Exercise requirements: Retyping the records exactly is the whole task.

--- Material for this task Enclosed Below ---

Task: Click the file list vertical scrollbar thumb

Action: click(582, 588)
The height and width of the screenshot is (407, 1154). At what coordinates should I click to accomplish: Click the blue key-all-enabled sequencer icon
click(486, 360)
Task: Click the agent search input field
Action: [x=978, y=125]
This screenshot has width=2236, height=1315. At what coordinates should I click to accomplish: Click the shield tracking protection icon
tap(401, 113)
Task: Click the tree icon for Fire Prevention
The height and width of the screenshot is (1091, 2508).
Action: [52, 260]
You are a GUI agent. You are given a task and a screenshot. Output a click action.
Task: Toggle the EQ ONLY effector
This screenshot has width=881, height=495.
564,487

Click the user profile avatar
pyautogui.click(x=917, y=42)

--- End of Enclosed Material for this task ---

Exercise answer:
Task: Click the file list vertical scrollbar thumb

Action: click(582, 588)
The height and width of the screenshot is (407, 1154). At what coordinates should I click to accomplish: Click the blue key-all-enabled sequencer icon
click(486, 360)
Task: Click the agent search input field
Action: [x=978, y=125]
This screenshot has width=2236, height=1315. At what coordinates should I click to accomplish: Click the shield tracking protection icon
tap(401, 113)
Task: Click the tree icon for Fire Prevention
The height and width of the screenshot is (1091, 2508).
Action: [52, 260]
You are a GUI agent. You are given a task and a screenshot. Output a click action.
Task: Toggle the EQ ONLY effector
This screenshot has width=881, height=495.
564,487

Click the user profile avatar
pyautogui.click(x=917, y=42)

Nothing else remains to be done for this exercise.